Objectives: Severe hypoglycemia is associated with cognitive decline and dementia in older persons with type 2 diabetes. The role of antidiabetic treatments on severe hypoglycemia is unknown in dementia. The aims were to determine the prevalence of severe hypoglycemic events and investigate associations among severe hypoglycemic and specific antidiabetic treatments (classes of oral agents and types of insulin analogs) in a large sample of nursing home patients with diabetes according to dementia status.
Design: Cross-sectional observational study.
Setting: A total of 150 nursing homes across Italy.
Participants: A total of 2258 patients with type 2 diabetes (dementia = 1138, no dementia = 1120).

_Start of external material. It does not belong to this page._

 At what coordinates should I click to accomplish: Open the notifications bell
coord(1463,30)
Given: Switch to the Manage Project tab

Measurements: Diagnosis of dementia before nursing home admission. Data were collected regarding functional status, glycemic control, antidiabetic treatments, comorbidities, and biochemical and clinical measurements. Logistic regression models with severe hypoglycemia as the dependent variable were used to test associations with antidiabetic agents.

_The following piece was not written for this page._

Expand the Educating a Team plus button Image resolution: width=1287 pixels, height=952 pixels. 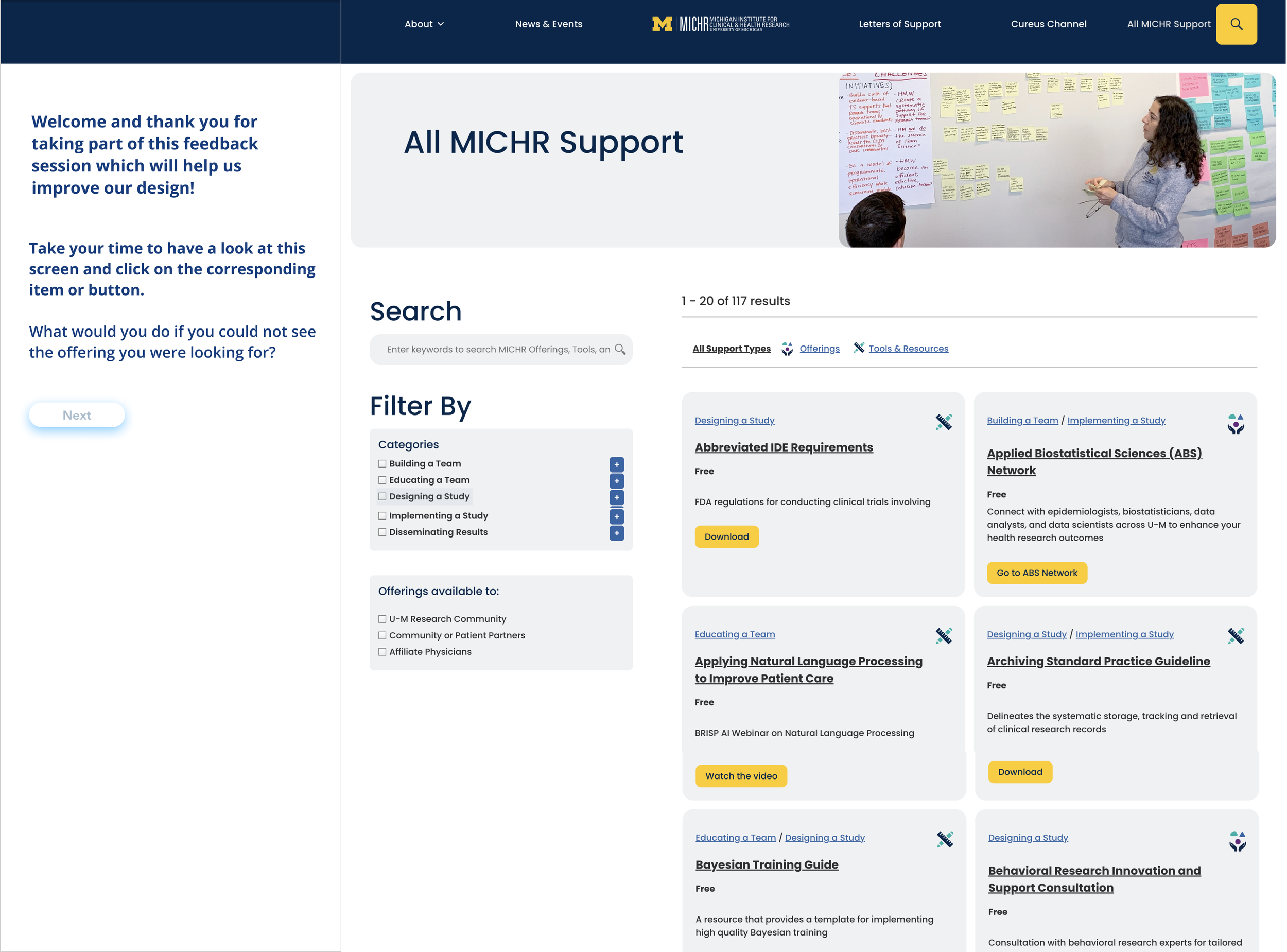coord(616,481)
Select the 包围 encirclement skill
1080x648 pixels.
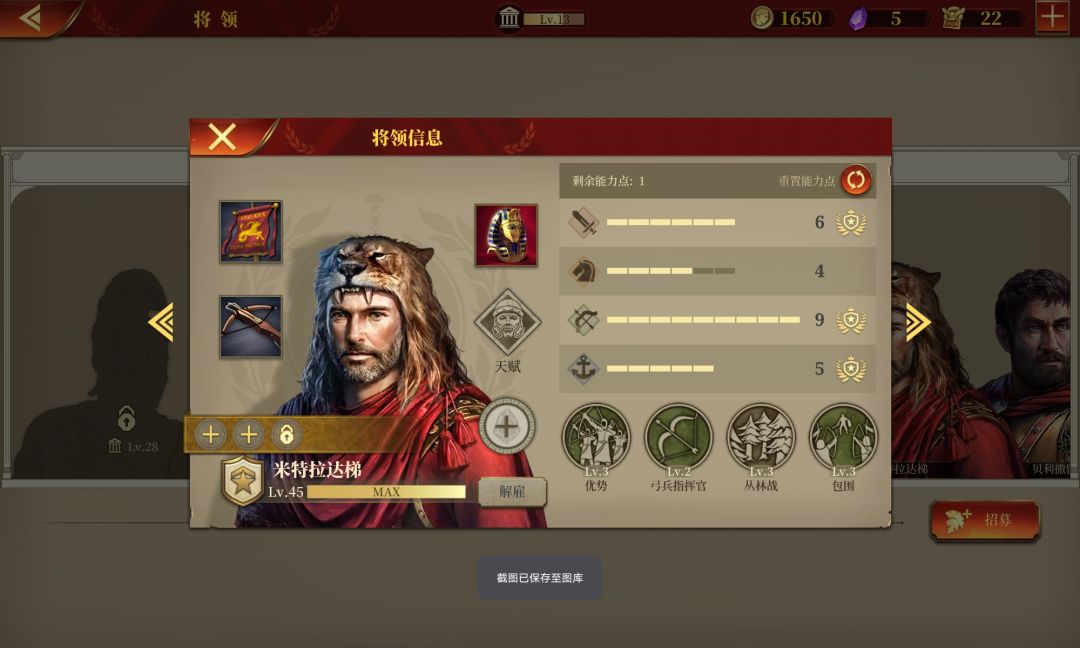point(843,437)
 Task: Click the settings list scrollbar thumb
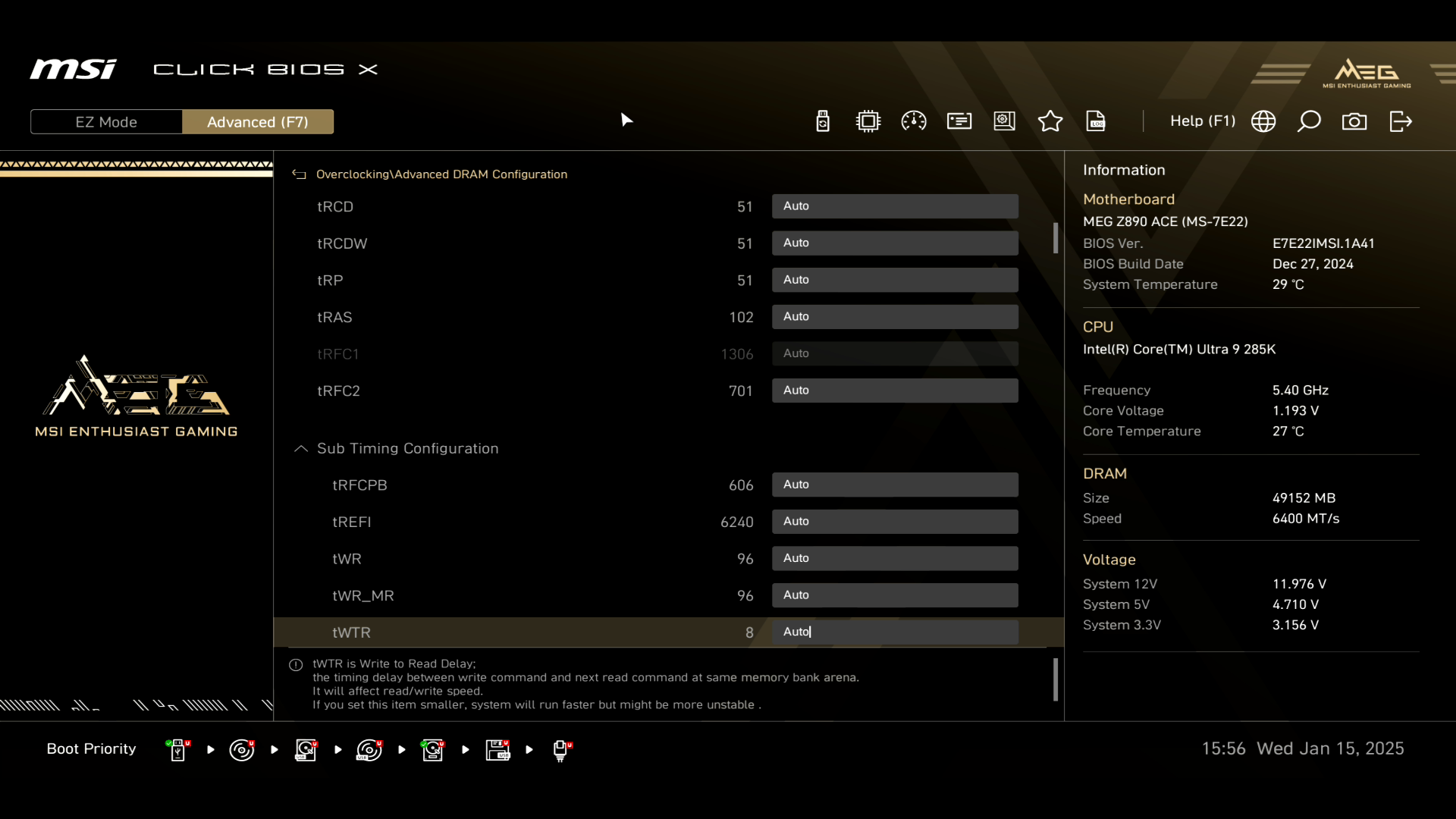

Results: Patients had a mean age (SD) of 82 (8) years, body mass index (BMI) of 25.4 (4.8), fasting plasma glucose (FPG) of 7.5 (3.0) mmol/L, postprandial glucose (PPG) of 10.3 (3.6) mmol/L, HbA1c of 7.1% (54 mmol/L), and impairments in activities of daily living (ADLs) of 3.7 (2.1). Severe hypoglycemia was more prevalent in patients with dementia (18%) compared with patients without dementia (8%). Patients with dementia were older, showed greater ADL impairments, greater number of comorbidities, lower FPG, and higher PPG compared with those without dementia. Adjusted logistic regression models in patients with dementia showed that rapid- and long-acting insulin analogs were associated with reduced odds ratio (OR) (OR 0.333; 95% confidence interval [CI] 0.184-0.602; OR 0.248, 95% CI 0.070-0.882, respectively), whereas sulphonylureas and combined metformin + sulphonylurea were associated with increased ORs (OR 8.805, 95% CI 4.260-18.201; OR 6.639; 95% CI 3.273-14.710, respectively) of experiencing severe hypoglycemia. No correlations were found in patients without dementia.

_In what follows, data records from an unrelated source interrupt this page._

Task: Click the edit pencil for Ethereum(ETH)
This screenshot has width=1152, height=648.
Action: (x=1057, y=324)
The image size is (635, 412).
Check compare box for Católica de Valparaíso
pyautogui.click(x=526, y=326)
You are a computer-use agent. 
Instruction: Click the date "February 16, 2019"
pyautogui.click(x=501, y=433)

Conclusion: In older nursing home patients with type 2 diabetes, severe hypoglycemia was significantly higher in dementia. Our findings suggest that sulphonylureas should be used with caution, whereas rapid- and long-acting insulin analogs seem safer.
Keywords: Severe hypoglycemia; aging; antidiabetic oral agents; dementia; insulin analogs.